Netflix vs YouTube — Key Design Differences

Dimension Netflix YouTube
Content model Curated licensed + original (fixed catalog) User-generated (millions of new videos/day)
Upload volume ~1,500 titles/month 720,000 videos/day
CDN model Own CDN (Open Connect) at ISP level Third-party CDN (Akamai, Fastly)
CDN strategy Proactive push (predict and pre-position) Reactive pull-through
DRM Mandatory — Widevine + FairPlay + PlayReady Optional (only for paid content)
Recommendation share 80% of viewing from recommendations 70% of viewing from recommendations
Resilience Chaos Engineering, Simian Army Standard multi-region failover
Live streaming Not supported (VOD only) YouTube Live supported
Key design challenge Global low-latency delivery + resilience Upload pipeline + fan-out at scale

Common Interview Mistakes

  • ❌ Not explaining Open Connect — Netflix's CDN is fundamentally different from typical CDNs
  • ❌ Treating Netflix like YouTube — they have very different content models and scale challenges
  • ❌ Not mentioning proactive content pre-positioning — reactive caching is not enough at Netflix's scale
  • ❌ Forgetting DRM — every stream Netflix serves is encrypted; this adds license service to the playback path
  • ❌ No circuit breaker discussion — cascading failures are Netflix's primary availability threat
  • ❌ Not explaining Chaos Engineering — it is a core differentiator of Netflix's architecture
  • ❌ Monolithic database for user data and content catalog — different consistency needs require different databases
  • ❌ No multi-region failover plan — Netflix has experienced and prepared for full AWS region outages
  • ❌ Not mentioning Zuul and Eureka — Netflix's open-source contributions are directly relevant here
  • ❌ Forgetting that 80% of views come from recommendations — it is the most important service

Interview Questions

  1. How is Netflix's architecture different from YouTube's?
  2. What is Open Connect and why did Netflix build its own CDN?
  3. How does proactive content pre-positioning work?
  4. What is Zuul and why does Netflix use an API Gateway?
  5. What is Eureka?
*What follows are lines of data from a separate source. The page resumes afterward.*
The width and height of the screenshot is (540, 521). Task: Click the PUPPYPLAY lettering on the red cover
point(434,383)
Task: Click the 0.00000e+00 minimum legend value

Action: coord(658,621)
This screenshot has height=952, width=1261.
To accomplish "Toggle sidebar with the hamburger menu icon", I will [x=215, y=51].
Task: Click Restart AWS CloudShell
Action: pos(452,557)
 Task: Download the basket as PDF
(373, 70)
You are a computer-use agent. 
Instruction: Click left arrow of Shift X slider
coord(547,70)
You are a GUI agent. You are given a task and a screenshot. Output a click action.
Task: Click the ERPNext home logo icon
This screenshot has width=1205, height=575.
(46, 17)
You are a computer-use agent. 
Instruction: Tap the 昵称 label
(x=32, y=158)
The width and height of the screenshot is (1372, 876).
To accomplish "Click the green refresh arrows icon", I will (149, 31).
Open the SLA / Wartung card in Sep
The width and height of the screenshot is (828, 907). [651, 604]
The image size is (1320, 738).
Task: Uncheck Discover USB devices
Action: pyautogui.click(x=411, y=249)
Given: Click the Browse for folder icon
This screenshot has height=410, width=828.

How does service discovery work in a microservices architecture?
  6. What is a circuit breaker? Give an example of how Hystrix protects Netflix.
  7. What is Chaos Engineering? What does Chaos Monkey do?
  8. How does Netflix ensure it survives an entire AWS Region going down?
  9. How does adaptive bitrate streaming work in Netflix's context?
  10. How does DRM work — what happens between pressing Play and seeing video?
  11. Why does Netflix use Cassandra for the content catalog?
  12. How do recommendations work? What is the two-stage pipeline?
  13. What is thumbnail personalization and how does it work?
  14. How does EVCache help maintain availability when a service is slow?
  15. How does Netflix handle the tradeoff between strong consistency (billing) and eventual consistency (viewing history)?

Summary

Concern Solution
Video delivery Open Connect CDN at ISP level — content served from inside user's network
Content pre-positioning ML-predicted proactive push to OCAs overnight
Playback flow Zuul → Playback Service → OC Steering → OCA → encrypted segment → DRM decrypt
Adaptive streaming DASH + HLS with BOLA algorithm — buffer-aware quality selection
DRM protection Widevine (Android) + FairPlay (iOS) + PlayReady (Windows) — all mandatory
Microservices 1,000+ services with Zuul, Eureka, Ribbon, Hystrix
Resilience Chaos Engineering — Chaos Monkey, Gorilla, Kong running in production
Failure recovery Circuit breakers + fallbacks + multi-region failover (Route53 GeoDNS)
Recommendations Two-stage: FAISS embedding retrieval → neural net ranking → EVCache
View history Cassandra — per-user time-series, eventual consistency acceptable
Billing / profiles MySQL — ACID, strong consistency required
Multi-region US-East-1 (primary) + US-West-2 (hot standby) + EU-West-1; Chaos Kong tested

The core principle: Netflix is a content delivery and resilience problem. Get video bytes to the viewer's ISP before they ask for it. Build every service to fail gracefully. Test failures in production before they become real outages.